At that point wouldn't anyone have to ask, "Why?" Why would God be petty? What need would there be to proclaim the first commandment?

If the answer is, as it surely must be, "None," the reason to the strained relationship between the Church and science begins to clarify--Church is in danger of devolving into irrelevancy, and that devolution could threaten whatever moral underpinnings of human behavior there are which are based on Church teachings.

How to prevent this collapse is the great question for religious leaders.

It needn't be difficult. Just accept that "revelation" is an on-going process and with each forward step in science our understanding of "God" increases and we must adjust to that understanding.

Sunday, August 10, 2014

It doesn't end

Revelation, if there is such a thing, didn't end with the last conversation an angel had with a human being.

Every day, scientists learn just a tad more about their specialties, and with that additional knowledge we understand a little more about the universe in which we live, and that understanding is part of the on-going "revelation."

Reason demands that revelation is on-going.

Respect for the universe demands that revelation is on-going.

The continuing existence of humanity demands that revelation is on-going.


Friday, January 17, 2014

Eleanor McCullen--A Lover? Of what?

Eleanor McCullen has made quite a name for herself. Her little journey to the Supreme Court has certainly stirred emotions across the land.

To watch her television interviews on the day of the oral arguments makes one wonder about the degree of certainty with which she sails forth declaiming "love" several times in the broadcast clip. How can she be so certain that God is on her side in this discussion?

#### WHAT YOU ARE ASKED TO DO:
Using the blog excerpt above, explain in one to three sentences why the relationship between the Church and science is strained.

#### STORED DATA:
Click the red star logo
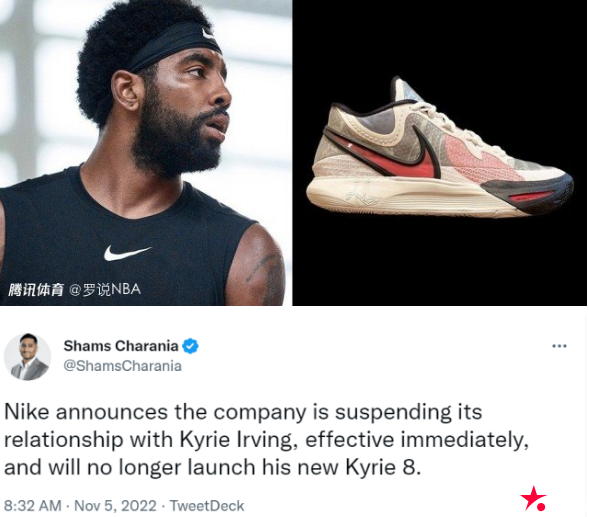589x517 pixels. (x=534, y=499)
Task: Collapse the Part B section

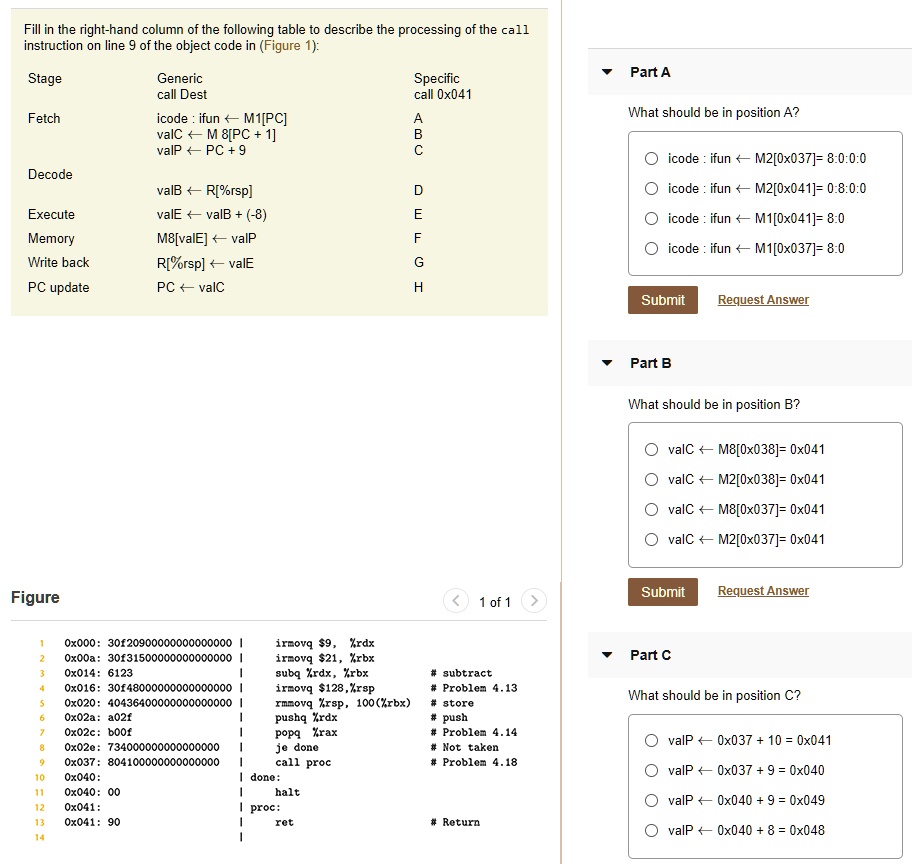Action: click(606, 362)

#### SOLUTION FOR THIS PROBLEM:
The Church is in danger of devolving into irrelevancy. That devolution could threaten whatever moral underpinnings of human behavior rest on Church teachings.